- What to do:
Can you return the text of every item below word for word, leaving out the pictures?
+--
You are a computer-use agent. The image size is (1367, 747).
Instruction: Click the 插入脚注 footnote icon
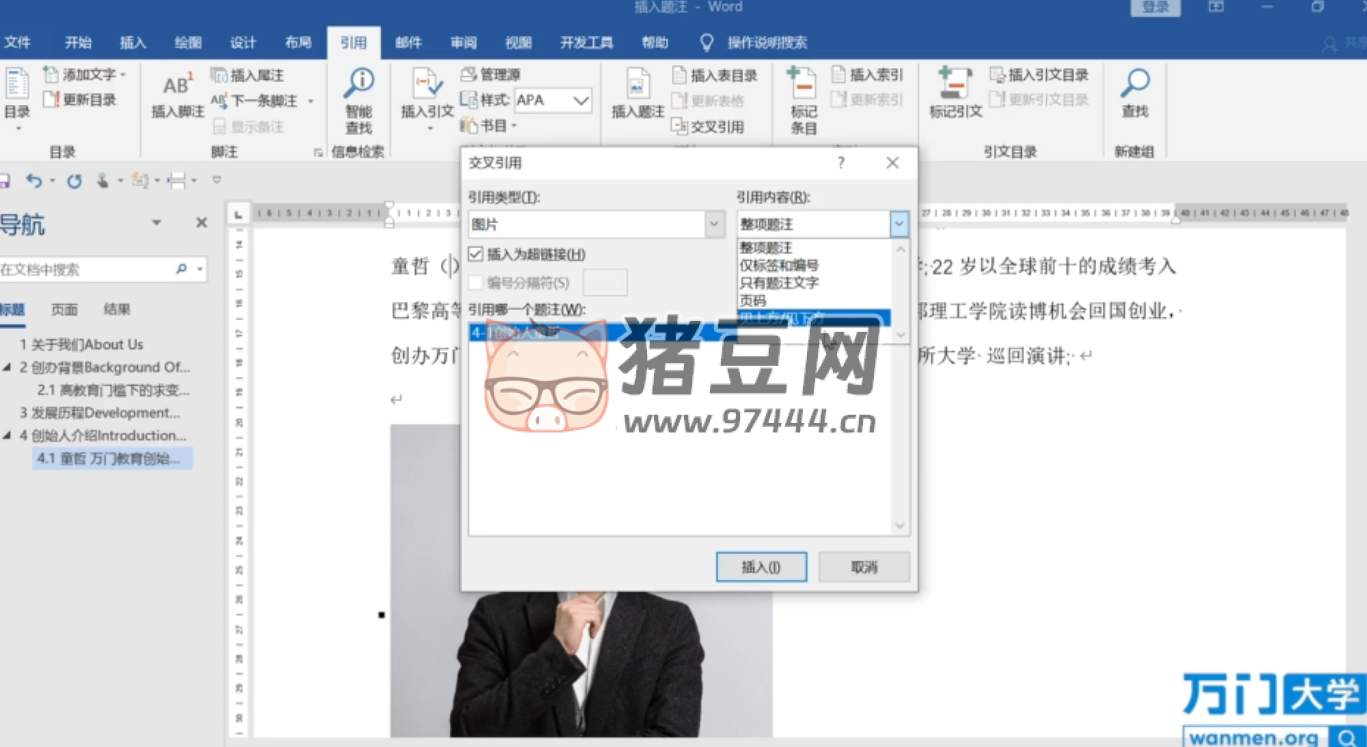[177, 87]
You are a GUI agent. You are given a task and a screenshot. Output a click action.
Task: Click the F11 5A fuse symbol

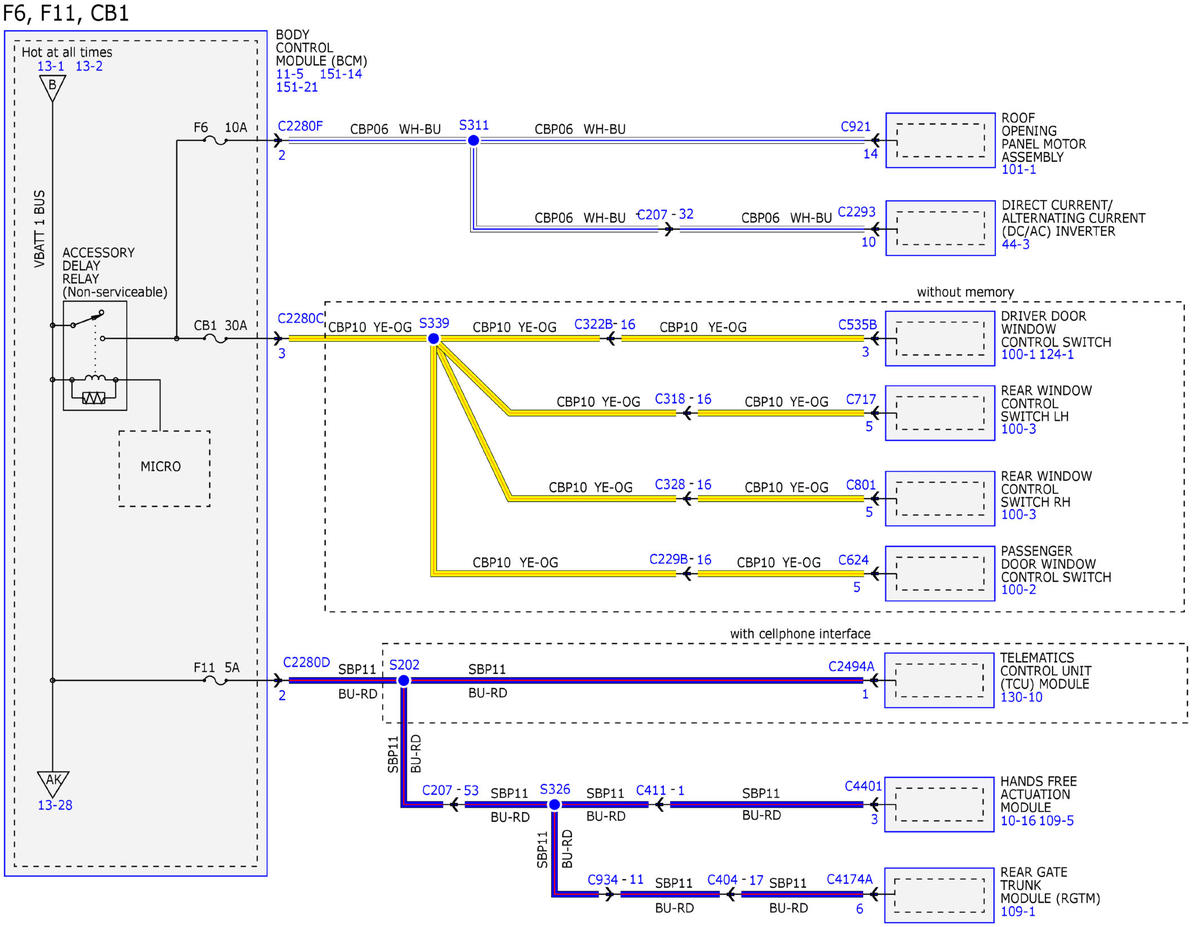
+--
- Task result:
You are a computer-use agent. The image size is (1367, 747).
Instruction: Click the 插入脚注 footnote icon
[177, 87]
You are a GUI agent. You are given a task and a screenshot. Output a click action.
Task: Click the F11 5A fuse symbol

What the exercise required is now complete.